_HOW TO COMPLETE THIS TASK:_ Continue the essay below on the Terri Schiavo case and same-sex marriage, starting right after its last sentence.

_TEXT EXCERPT:_

•••

The most important lesson to come out of the Terri Schiavo brouhaha has been that you should leave very explicit instructions about what to do if your brain should die while your body lives on. So let me be the latest to join in that chorus and give you some good advice: Make a living will. There has also been another largely overlooked lesson from the case: The way it underscores the case for same-sex marriage.
Irrespective of one's position on poor Terri Schiavo, everyone can agree that someone needs to be able to speak for her. Some people side with her parents, believing Terri would want to live; some agree with her husband that she would want to die. But no one disagrees that her family should be consulted.
If Terri were homosexual, however, her partner would not have even the most basic access to her in a medical facility. Even at the end of a lifetime spent together, her partner would be denied the right to make basic medical decisions under most state laws. That would be a travesty and would only compound the tragedy her family must endure.
In the Schiavo case, the husband is against life support, but that hardly means those who support it think spouses should not have the ability to make medical decisions. Indeed, it's easy to imagine a situation in which the positions are reversed and it's the spouse who seeks prolonged life.
Medical decisions are among the most personal and private any family ever makes. Access to loved ones in hospitals and hospices is an essential part of the healing-or grieving-process. To deny this most basic of rights based on the gender of a person's partner is an offense against human dignity and autonomy. Terri Schiavo's plight powerfully demonstrates the need to leave these most personal of decisions within the family.
Note that this argument for same-sex marriage follows a traditional liberal mold. It identifies the practical problems with banning same-sex marriage and calls attention to the moral imperative to help people suffering through their partner's death. The traditional conservative counterargument is framed solely in moral terms-homosexuals shouldn't be able to marry, not because it will hurt anyone in a concrete or particularized way, but because homosexuality is immoral. A sense of public morality is all the justification such a law needs to the conservative mind.
This pattern holds true in arguments over public morality generally. Conservatives are unconcerned with pragmatic justifications for their policies because their morality is all they need. Liberals' arguments, by contrast, rest not only on a sense of what is right, but on a sense of the real world, too. An instructive example is abstinence education.
A recent study by Columbia and Yale found that teens pledging abstinence until marriage are just as likely as others to contract sexually transmitted diseases. This may be because they're more likely to engage in anal and oral sex than their counterparts, and less likely to use condoms or get tested for STDs when they do so. To a liberal, this suggests that just telling kids not to have sex doesn't work. They just do it anyway, without protection.

•••

Stored data entries
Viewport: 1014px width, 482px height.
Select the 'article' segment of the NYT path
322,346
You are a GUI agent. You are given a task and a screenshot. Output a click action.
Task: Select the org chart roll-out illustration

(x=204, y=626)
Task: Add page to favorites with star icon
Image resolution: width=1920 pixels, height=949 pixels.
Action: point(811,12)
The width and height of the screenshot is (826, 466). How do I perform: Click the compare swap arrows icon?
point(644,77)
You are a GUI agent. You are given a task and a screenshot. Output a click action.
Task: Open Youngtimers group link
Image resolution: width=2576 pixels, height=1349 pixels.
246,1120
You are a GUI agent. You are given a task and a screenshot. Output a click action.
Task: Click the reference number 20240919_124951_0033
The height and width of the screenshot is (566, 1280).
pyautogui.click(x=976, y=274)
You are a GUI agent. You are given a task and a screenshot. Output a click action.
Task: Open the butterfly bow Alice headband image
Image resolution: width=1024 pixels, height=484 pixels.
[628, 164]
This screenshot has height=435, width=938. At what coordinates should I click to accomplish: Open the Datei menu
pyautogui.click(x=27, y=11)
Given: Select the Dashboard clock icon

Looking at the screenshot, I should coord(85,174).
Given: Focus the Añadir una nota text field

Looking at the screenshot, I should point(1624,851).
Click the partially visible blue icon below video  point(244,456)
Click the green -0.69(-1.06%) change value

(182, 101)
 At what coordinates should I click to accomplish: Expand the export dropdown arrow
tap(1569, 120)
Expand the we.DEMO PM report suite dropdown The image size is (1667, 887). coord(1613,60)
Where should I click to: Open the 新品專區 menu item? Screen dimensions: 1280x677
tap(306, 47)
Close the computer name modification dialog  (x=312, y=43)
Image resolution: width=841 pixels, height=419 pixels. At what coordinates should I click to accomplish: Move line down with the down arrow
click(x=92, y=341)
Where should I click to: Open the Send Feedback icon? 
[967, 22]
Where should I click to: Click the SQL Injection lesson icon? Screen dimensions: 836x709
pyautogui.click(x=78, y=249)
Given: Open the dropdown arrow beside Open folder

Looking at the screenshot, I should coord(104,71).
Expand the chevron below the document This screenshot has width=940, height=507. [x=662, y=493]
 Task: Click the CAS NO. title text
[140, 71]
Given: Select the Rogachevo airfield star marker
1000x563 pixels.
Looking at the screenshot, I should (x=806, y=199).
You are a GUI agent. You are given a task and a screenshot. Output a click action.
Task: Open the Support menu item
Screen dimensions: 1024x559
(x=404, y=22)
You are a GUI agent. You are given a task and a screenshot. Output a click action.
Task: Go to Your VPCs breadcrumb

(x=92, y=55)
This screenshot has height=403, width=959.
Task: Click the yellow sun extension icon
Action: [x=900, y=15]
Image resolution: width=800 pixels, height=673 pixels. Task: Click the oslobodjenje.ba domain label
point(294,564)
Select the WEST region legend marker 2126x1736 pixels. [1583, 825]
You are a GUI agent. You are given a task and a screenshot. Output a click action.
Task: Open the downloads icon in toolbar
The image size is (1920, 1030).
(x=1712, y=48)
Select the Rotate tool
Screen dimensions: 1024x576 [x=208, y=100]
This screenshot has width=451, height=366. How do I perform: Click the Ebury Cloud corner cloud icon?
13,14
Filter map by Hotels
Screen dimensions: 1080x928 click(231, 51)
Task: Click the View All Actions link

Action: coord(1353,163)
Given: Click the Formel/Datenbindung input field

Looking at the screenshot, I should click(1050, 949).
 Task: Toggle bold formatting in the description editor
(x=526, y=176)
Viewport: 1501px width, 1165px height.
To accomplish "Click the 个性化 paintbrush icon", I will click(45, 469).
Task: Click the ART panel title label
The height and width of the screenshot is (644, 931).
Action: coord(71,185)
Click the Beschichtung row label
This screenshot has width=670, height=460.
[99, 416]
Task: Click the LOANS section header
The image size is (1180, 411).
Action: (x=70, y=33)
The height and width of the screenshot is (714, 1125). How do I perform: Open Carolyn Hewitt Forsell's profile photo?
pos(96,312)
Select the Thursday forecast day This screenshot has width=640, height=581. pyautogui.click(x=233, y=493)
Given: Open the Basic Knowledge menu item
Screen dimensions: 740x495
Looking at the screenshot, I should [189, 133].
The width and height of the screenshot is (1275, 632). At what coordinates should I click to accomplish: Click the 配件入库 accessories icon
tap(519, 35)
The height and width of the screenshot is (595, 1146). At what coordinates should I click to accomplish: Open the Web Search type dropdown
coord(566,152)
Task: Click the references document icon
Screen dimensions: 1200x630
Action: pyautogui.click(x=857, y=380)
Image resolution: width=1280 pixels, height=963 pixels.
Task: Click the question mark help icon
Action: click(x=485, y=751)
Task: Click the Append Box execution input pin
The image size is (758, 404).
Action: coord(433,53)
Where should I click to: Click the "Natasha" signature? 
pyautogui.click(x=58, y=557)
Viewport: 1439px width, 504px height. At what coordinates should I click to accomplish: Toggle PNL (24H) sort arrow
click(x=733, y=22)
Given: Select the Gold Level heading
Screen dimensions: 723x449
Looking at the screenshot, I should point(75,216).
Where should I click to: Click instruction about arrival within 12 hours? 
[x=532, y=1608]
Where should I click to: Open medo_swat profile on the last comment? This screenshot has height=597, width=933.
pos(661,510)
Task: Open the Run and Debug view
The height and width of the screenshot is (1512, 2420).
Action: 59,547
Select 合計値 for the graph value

•••

_RESULT BELOW:_
Thus, pragmatic considerations weigh in favor of liberal sexual education and easy availability of condoms. Further, liberals promote the normative ideas that sex is natural and healthy, and it's wise to make the healthy choice and use protection. This is a moral idea: Sex is OK, and the main goal of sexual education is to avoid STDs and unwanted pregnancies.
Conservatives, unsurprisingly, disagree. They may know that many kids who pledge abstinence have sex anyway, but they don't regard this as any reason to conform sexual education programs to people's actual behavior. The argument goes like this: Sex before marriage is wrong, and it's wrong to do anything which sends the message that it's right. This includes, of course, promoting safe sex.
By conveying an abstinence-only message, they say, society does the right thing. By obeying that message, teenagers do the right thing, too. It's not society's fault if some of them fail to live up to their moral responsibility. Society's responsibility is only to show them the right way to live. Thus, the fact that they're in unnecessary danger of contracting STDs is irrelevant. This is also a moral idea: Premarital sex is not okay, and the main goal of sexual education is to eliminate it.
It's obvious that the first option is the better one. It's all well and good to disagree about whether premarital sex is acceptable. It's neither well nor good to let teens engage in risky behavior if simple countermeasures like condoms and STD screening could help them stay healthy. Thus, although I do believe that sex is both natural and healthy, I argue that nonideological, pragmatic considerations also suggest the liberal perspective is correct on both sexual education and gay marriage. Morality is a personal consideration, and public policy should also be based on facts gleaned from the real world.